Сопровождающие внимательно посмотрели на него.
— Вы же про матч ФРГ — Франция 1982 года? — переспросил Хубариев.
Следующие полчаса они болтали о футболе, о чемпионате мира нынешнем и прошлых (нынешний был совсем говно, ну о чем тут говорить), о том, что русские футболисты, выступающие за рубежом, вконец зажрались и не хотят играть за честь флага.
Сигарет у сопровождающих оказалось вдоволь, Хубариев угощался без стеснения.
Потом старший спросил Диму, куда и зачем он едет. И тот, опять не понимая почему, рассказал всю историю про неудачный бизнес брата и про то, как пришлось отдать квартиру.
Старший пожевал губами, спросил, в каком районе все это случилось:
— «Сальники», вот ведь отморозки стали, раньше проще было.
Дима хотел расспросить своих новых товарищей о том, что будет дальше. Но те его опередили вопросом: «Работу какую-нибудь путевую знаешь?» Дима рассказал о своих умениях, особенно интересным для сопровождающих оказалась починка автомобилей.

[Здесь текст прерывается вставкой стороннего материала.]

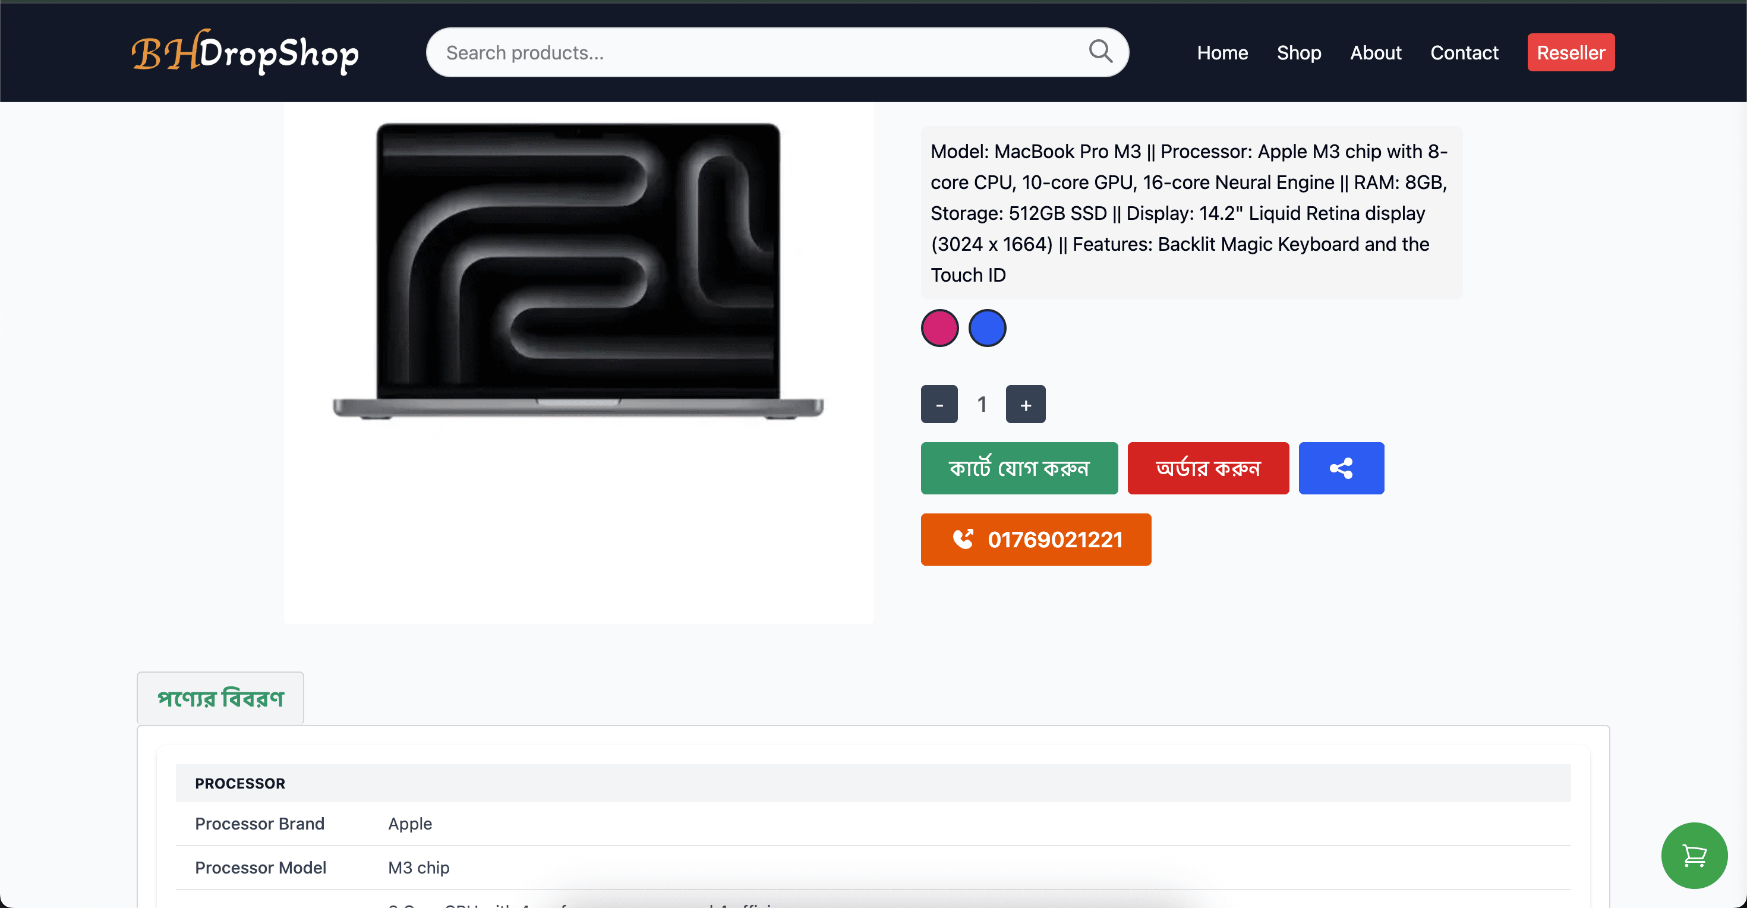Click the phone icon on call button
Image resolution: width=1747 pixels, height=908 pixels.
(x=962, y=539)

Поезд притормаживал. На полустанке стояли машины и люди.
В России проходят президентские выборы. На них побеждает Борис Ельцин, второе место у Геннадия Зюганова, третье — у Александра Лебедя.
Борису Ельцину делают операцию на сердце.
Подписан Хасавюртовский мир, Россия выводит войска из Чечни, вопрос о статусе республики отложен на несколько лет.
Сборная России по футболу проваливается на чемпионате Европы в Англии.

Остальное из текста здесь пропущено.